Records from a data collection
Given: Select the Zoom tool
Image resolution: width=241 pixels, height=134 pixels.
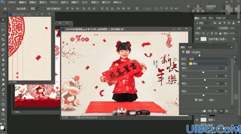Looking at the screenshot, I should pyautogui.click(x=3, y=114).
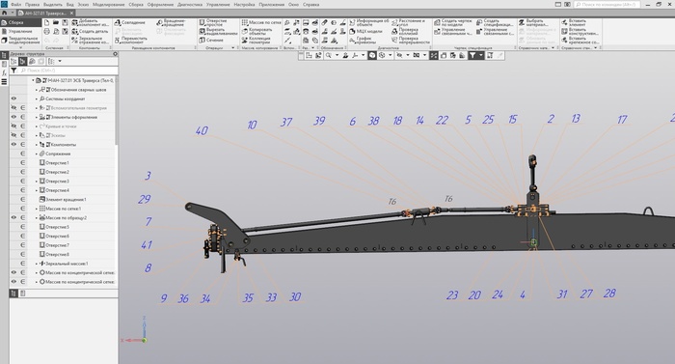Toggle visibility eye of Системы координат
Image resolution: width=675 pixels, height=364 pixels.
14,98
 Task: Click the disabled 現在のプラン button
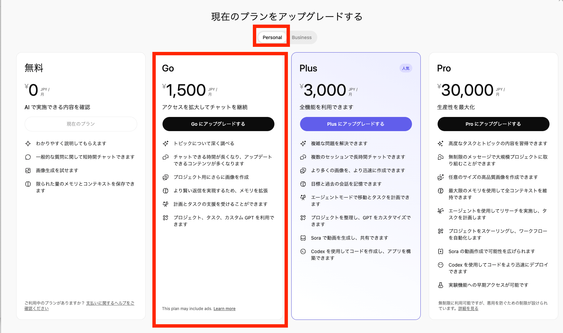point(81,124)
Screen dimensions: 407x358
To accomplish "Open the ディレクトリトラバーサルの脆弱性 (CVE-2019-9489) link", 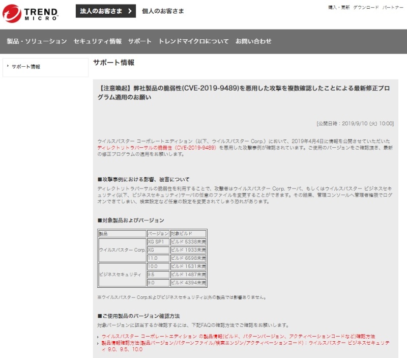I will 157,147.
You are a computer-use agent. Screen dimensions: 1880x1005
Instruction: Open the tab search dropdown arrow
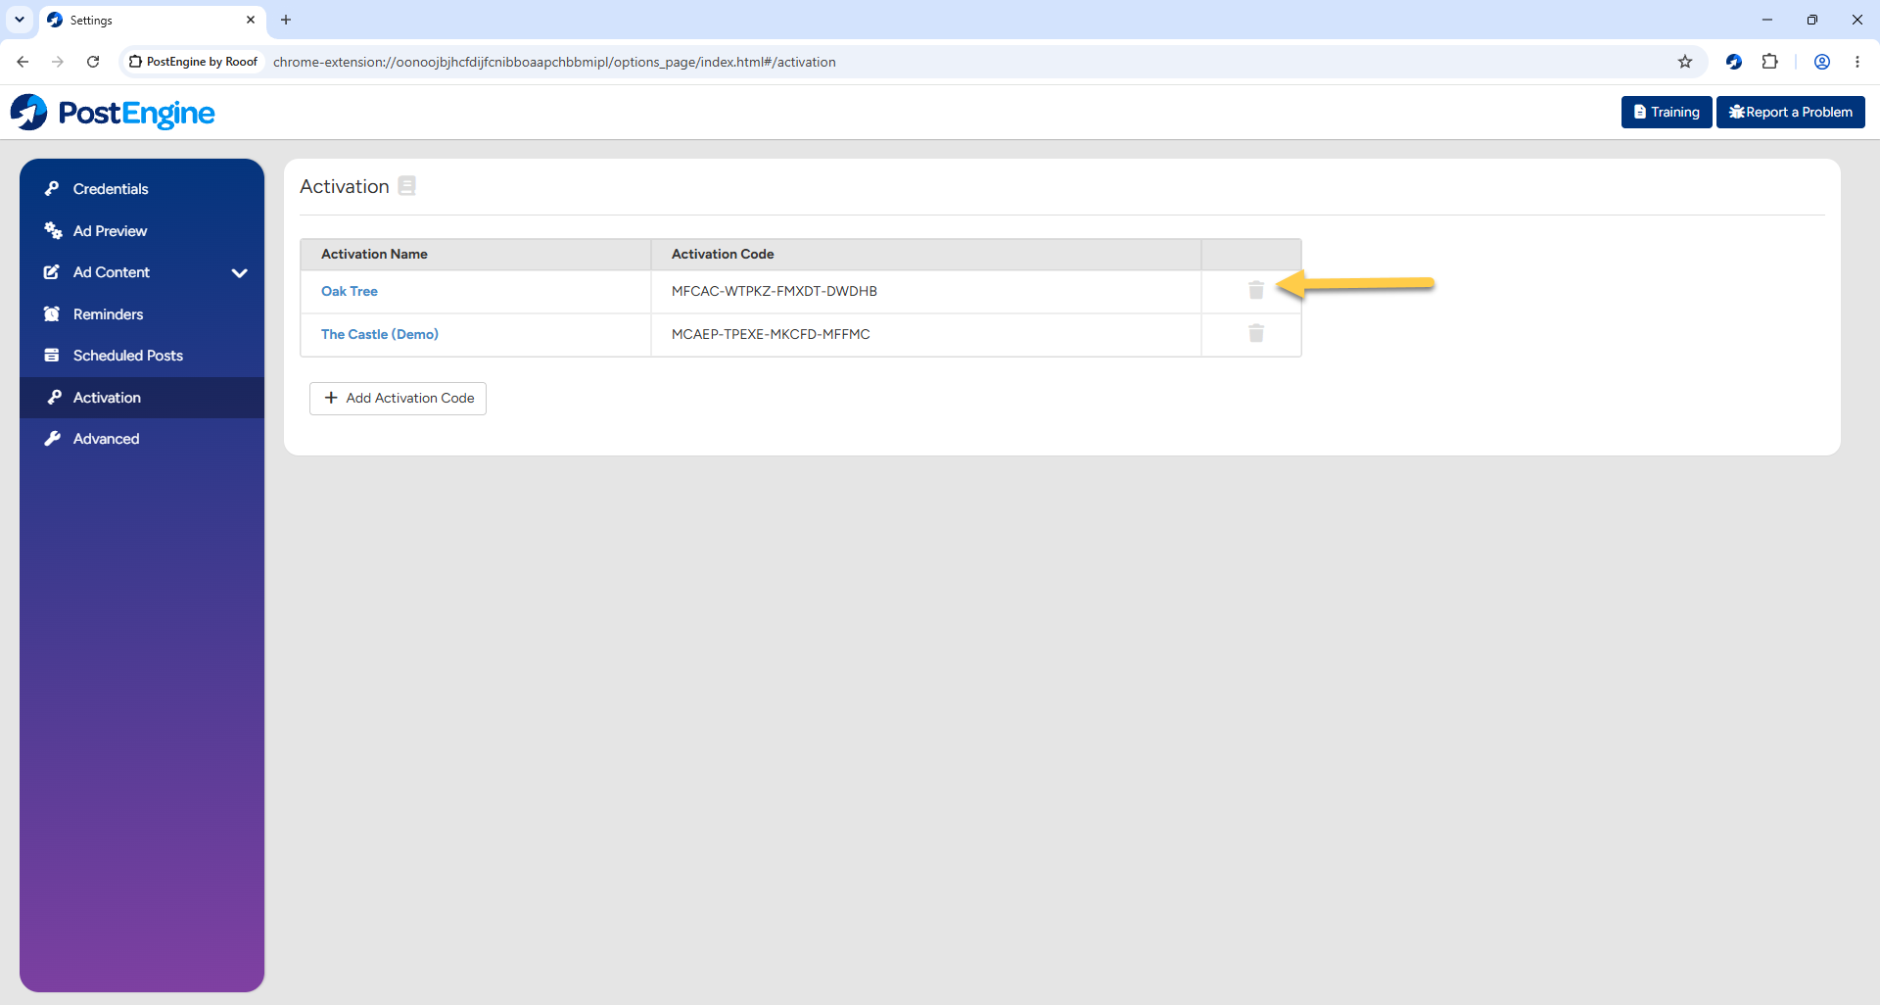20,20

## REQUIRED WORK
Copy the listing from the line containing "You are a computer-use" through its end, shifting every coordinate in the answers by adding 132 to each number. Leave the pictures out.

## TASK ANSWER
You are a computer-use agent. Screen dimensions: 1880x1005
Instruction: Open the tab search dropdown arrow
152,152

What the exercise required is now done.